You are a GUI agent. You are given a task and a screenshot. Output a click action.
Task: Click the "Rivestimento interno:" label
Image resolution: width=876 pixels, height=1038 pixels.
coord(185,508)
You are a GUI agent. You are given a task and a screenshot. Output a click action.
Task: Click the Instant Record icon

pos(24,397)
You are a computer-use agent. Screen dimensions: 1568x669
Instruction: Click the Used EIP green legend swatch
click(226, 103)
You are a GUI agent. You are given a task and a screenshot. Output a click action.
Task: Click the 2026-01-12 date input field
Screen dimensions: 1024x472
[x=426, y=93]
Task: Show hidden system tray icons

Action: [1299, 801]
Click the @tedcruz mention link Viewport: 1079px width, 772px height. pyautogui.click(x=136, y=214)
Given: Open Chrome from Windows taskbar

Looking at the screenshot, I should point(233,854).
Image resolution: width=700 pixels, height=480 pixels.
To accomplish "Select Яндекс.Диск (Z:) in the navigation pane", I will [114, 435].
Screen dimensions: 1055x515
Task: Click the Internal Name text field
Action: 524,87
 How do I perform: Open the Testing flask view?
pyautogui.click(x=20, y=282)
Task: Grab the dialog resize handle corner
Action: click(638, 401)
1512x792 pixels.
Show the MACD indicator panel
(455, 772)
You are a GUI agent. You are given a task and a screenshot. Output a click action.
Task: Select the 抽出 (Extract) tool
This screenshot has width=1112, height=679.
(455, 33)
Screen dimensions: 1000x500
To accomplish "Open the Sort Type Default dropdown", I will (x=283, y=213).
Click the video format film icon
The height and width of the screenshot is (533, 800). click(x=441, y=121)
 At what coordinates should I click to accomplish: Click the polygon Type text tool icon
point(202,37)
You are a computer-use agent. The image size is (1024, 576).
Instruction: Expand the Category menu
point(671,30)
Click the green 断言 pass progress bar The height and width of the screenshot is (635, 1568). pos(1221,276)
^^^^^^^^
WHAT NEEDS TO BE DONE :: Output each line of the listing above that has "computer".

TASK OUTPUT ::
You are a computer-use agent. Screen dimensions: 1568x669
You are a computer-use agent. The image size is (1024, 576).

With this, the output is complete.